Aktien – was sonst?

27. November 2019

Expertenausblick

Der Zins ist nahe der Nulllinie zementiert. Das macht Aktien – relativ zu allen anderen seriösen Anlageklassen – umso attraktiver. Viele Investoren sind dennoch skeptisch. Warum eigentlich?

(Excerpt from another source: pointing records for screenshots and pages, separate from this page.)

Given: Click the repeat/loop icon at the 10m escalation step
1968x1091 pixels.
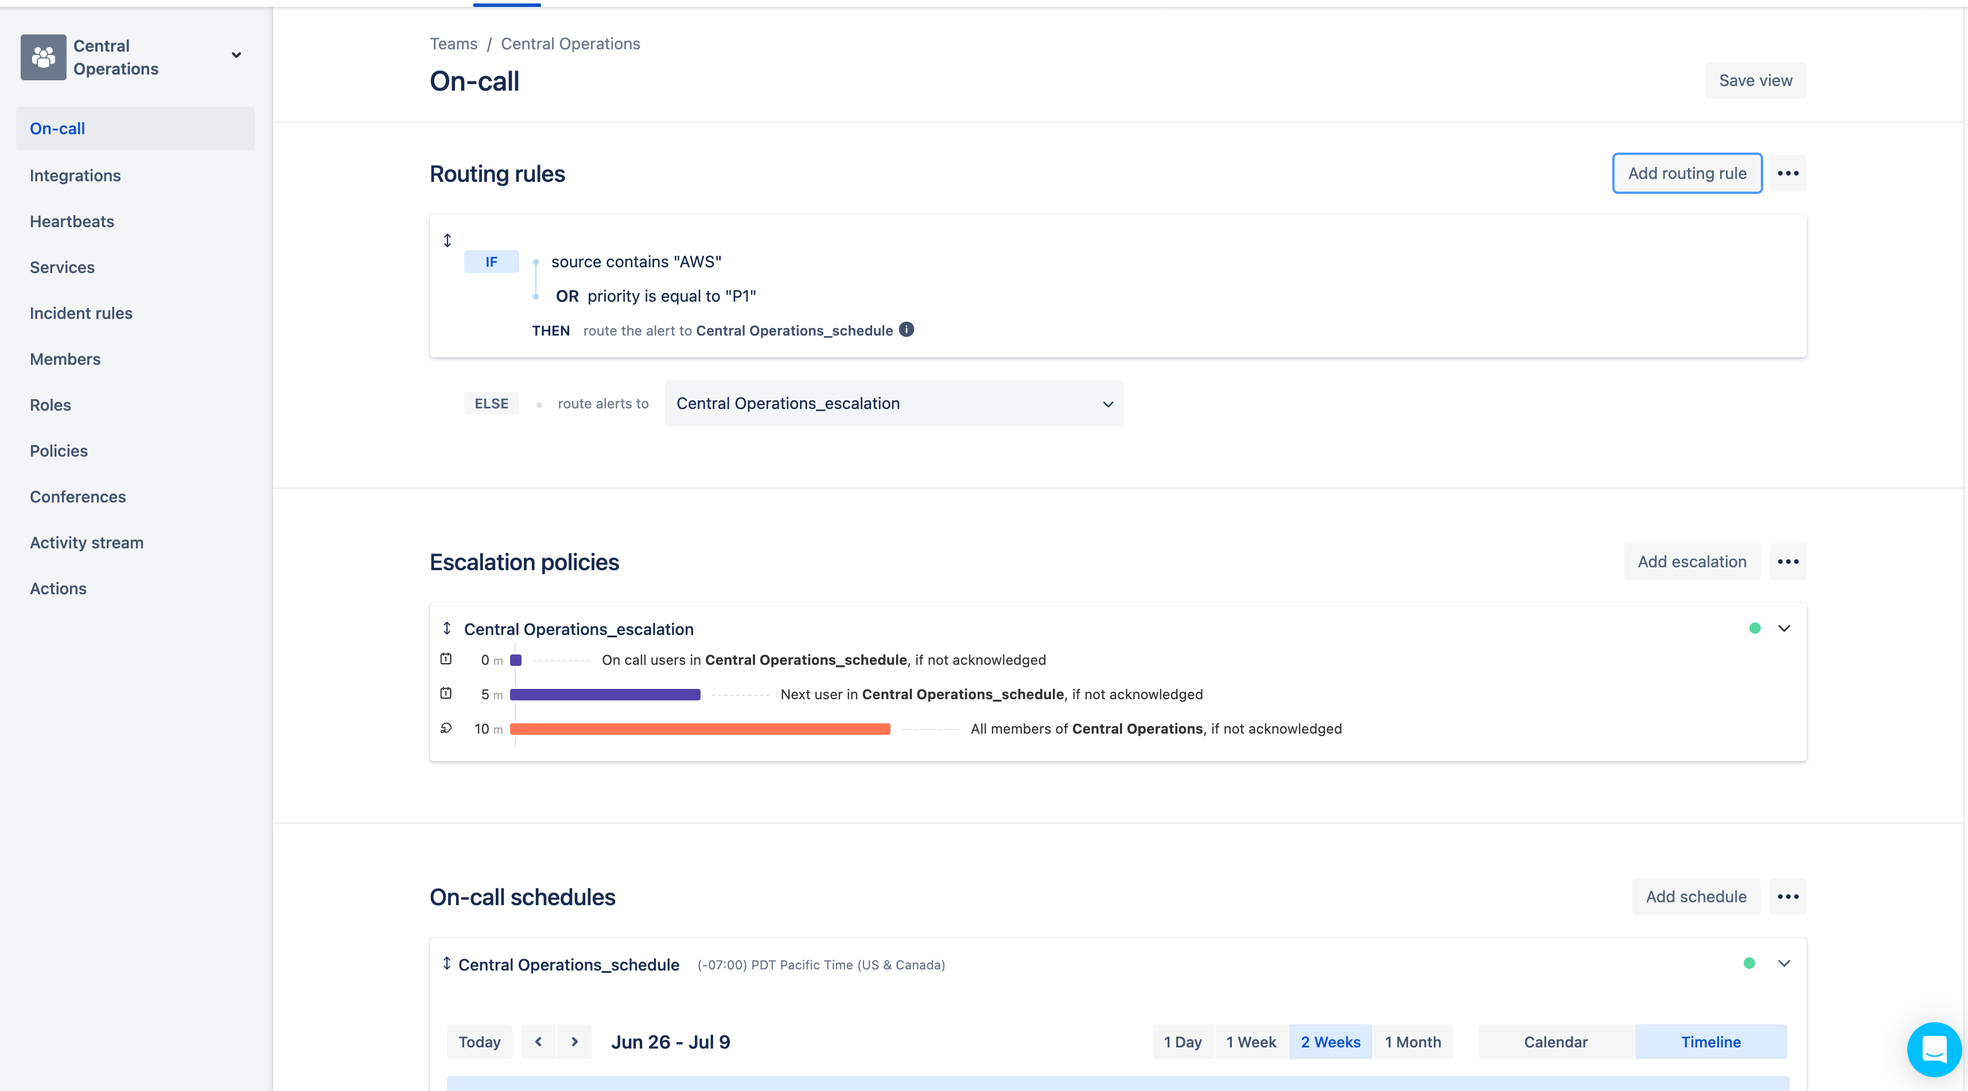Looking at the screenshot, I should (x=446, y=728).
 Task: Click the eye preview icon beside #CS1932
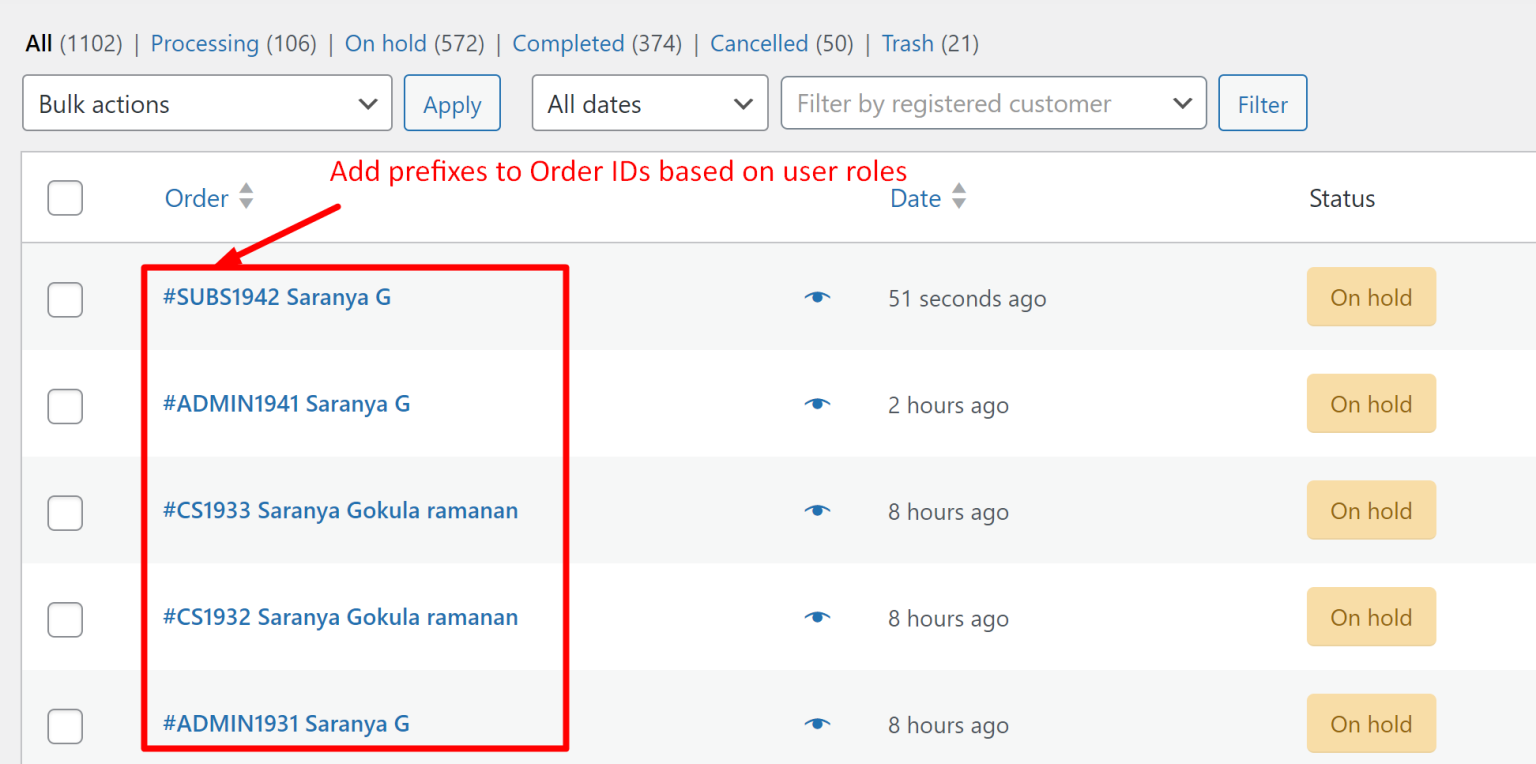point(817,617)
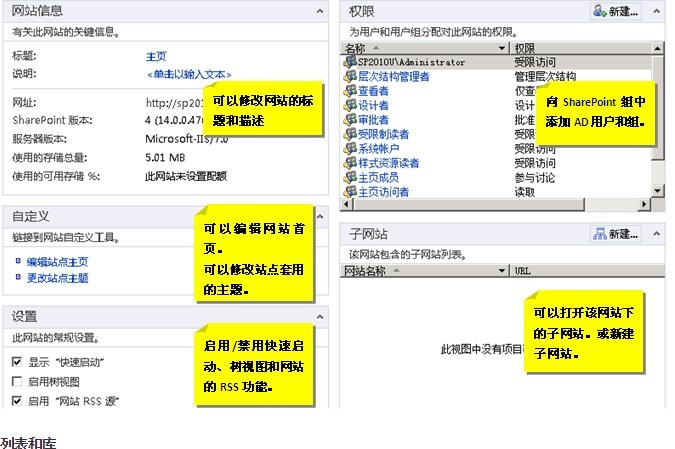Enable the 启用树视图 checkbox
Screen dimensions: 675x449
tap(16, 382)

Warren Buffett hat in seinem Leben sehr viele kluge Dinge getan und gesagt. Er wies unter anderem daraufhin, dass das Risiko bei der Geldanlage, an der Seitenlinie zu stehen, sehr viel größer sei als das Risiko investiert zu sein. Diese Aussage ist viele Jahre alt – und gilt unabhängig vom Zinsniveau. Nimmt man letzteres hinzu, dürfte die Aussage heute noch sehr viel relevanter sein. Anders gesagt: Das Risiko, in den kommenden Jahren langsam, aber sicher enteignet zu werden, ist für den klassischen Sparbuch- oder Tagesgeldinhaber heute sehr viel größer als die „Qual“, vorübergehende Schwankungen am Kapitalmarkt ertragen zu müssen.

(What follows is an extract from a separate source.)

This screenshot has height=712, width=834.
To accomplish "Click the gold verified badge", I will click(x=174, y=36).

Dass der Zins allzu bald deutlicher zulegt, ist unseres Erachtens unwahrscheinlich. Die Zinswende, von der in den vergangenen Jahren so oft die Rede war, ist längst abgesagt. Der Zins bleibt am Boden. Insbesondere in der Eurozone. Weil er es muss. Weil sonst der stetig wachsende Schuldenberg dauerhaft schlicht nicht zu finanzieren wäre. In diesem Umfeld bleiben Aktien unseres Erachtens, die Anlageklasse mit dem mit Abstand bestem Chance-Risiko Profil, insbesondere im Vergleich zu Anleihen.

Umso erstaunlicher erscheint vor diesem Hintergrund die Asset-Allokation deutscher Pensionskassen. Uns hat, das müssen wir zugeben, bei der Vorbereitung unseres Vortrages, die Fantasie gefehlt, um uns vorzustellen, dass der Anteil der Aktieninvestments am gesamten Vermögen der Pensionskassen hierzulande in den vergangenen Jahren nochmals gefallen sein könnte, doch dem ist so – von acht auf rund fünf Prozent. Angesichts des Umfeldes und dem Umstand, dass Pensionskassen naturgemäß einen besonders langen Anlagehorizont haben (sollten), ist diese Entwicklung geradezu aberwitzig.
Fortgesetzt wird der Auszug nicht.